Jeremy Clarkson and the Top Gear crew intentionally provoked an Argentinian reaction by driving through parts of the country with a licence plate referencing the Falklands conflict, a judge has ruled.

Judge Maria Cristina Barrionuevo rejected the BBC’s claims that the now infamous licence plate on Mr Clarkson’s Porsche was nothing more than an “unfortunate coincidence”.

Her ruling comes after a particularly worrisome period for Mr Clarkson. Following an alleged altercation with a BBC producer, the often controversial presenter left the long-running show, throwing the future of the series into doubt. The presenter and Sunday Times columnist has also recently spoken of his health scares.

The offending licence plates (Rex)

In her report, released earlier this week, Judge Barrionuevo wrote that the Top Gear team acted with the intention of “provoking people”.
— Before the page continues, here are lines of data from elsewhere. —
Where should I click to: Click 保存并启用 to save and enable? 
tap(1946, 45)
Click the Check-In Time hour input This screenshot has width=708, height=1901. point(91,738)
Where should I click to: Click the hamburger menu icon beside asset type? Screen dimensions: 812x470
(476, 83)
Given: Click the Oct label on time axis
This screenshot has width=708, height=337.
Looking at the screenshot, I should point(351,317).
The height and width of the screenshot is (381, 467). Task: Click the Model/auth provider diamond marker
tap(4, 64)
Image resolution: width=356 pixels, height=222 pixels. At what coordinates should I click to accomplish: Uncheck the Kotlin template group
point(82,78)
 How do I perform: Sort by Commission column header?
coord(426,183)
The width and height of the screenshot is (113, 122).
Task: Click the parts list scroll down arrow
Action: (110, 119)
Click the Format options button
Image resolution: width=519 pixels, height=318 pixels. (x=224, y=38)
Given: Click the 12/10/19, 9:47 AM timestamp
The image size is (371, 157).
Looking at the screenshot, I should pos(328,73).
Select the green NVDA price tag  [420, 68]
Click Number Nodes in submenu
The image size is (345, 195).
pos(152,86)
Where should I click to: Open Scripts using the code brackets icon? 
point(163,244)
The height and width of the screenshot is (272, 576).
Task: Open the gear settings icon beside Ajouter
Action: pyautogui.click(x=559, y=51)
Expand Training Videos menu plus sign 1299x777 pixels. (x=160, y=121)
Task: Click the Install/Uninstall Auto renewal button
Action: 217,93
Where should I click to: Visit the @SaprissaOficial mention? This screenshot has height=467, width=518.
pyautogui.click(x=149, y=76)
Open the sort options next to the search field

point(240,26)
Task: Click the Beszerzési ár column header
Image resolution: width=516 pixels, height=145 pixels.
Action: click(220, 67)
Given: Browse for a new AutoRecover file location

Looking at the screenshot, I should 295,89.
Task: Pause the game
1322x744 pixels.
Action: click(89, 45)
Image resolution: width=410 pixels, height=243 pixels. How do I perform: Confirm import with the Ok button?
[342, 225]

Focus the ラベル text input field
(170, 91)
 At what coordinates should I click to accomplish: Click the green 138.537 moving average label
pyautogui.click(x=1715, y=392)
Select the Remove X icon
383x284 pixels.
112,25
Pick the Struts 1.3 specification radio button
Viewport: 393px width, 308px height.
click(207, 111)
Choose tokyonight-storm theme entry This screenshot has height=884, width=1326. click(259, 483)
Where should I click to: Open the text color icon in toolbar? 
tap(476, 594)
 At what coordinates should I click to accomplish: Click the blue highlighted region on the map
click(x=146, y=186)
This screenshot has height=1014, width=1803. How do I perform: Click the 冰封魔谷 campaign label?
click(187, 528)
"The reaction of locals to such an offensive action was to be expected," she added.

Mr Clarkson, 55, and his Top Gear colleagues James May and Richard Hammond, were given a police escort from the South American country after angry crowds violently threatened the presenters in October last year.

The trouble stemmed from Mr Clarkson’s licence plate, reading H892 FKL, which was taken as a thinly-veiled reference to the 1982 Argentinian conflict.

Judge Barrionuevo said the decision to enter the country with the “Malvinas-referenced” plates was both “arrogant and disrespectful to say the least”.

However, the judge did rule that changing the plates – an offence in Argentina that can lead to a conviction for falsification and carry a prison term of up to three years – was not done in “bad faith” and had been undertaken in order to prevent further violence.

She rejected calls from local prosecutor Daniel Curtale to open a criminal investigation against the Top Gear crew.

In her ruling, Judge Barrionuevo, based in the southern city of Ushuaia, explained: "It should be understood that it is not up to me to investigate or evaluate the decision – arrogant and disrespectful to say the least – by the Top Gear production team to enter the country with one or more Malvinas-referenced number plates.

"Nor is it my job to gauge the reaction – anticipated – of citizens to such an offence. My responsibility is to analyse whether a crime has been committed under Argentinian law in relation to the removal from the Porsche of the original number plate H982 FKL and its replacement by another."

Local prosecutors are understood to be preparing an appeal against the judge’s decision.

A BBC spokesperson told the Daily Telegraph: "Top Gear production purchased three cars for a forthcoming programme; to suggest that this car was either chosen for its number plate, or that an alternative number plate was substituted for the original, is completely untrue."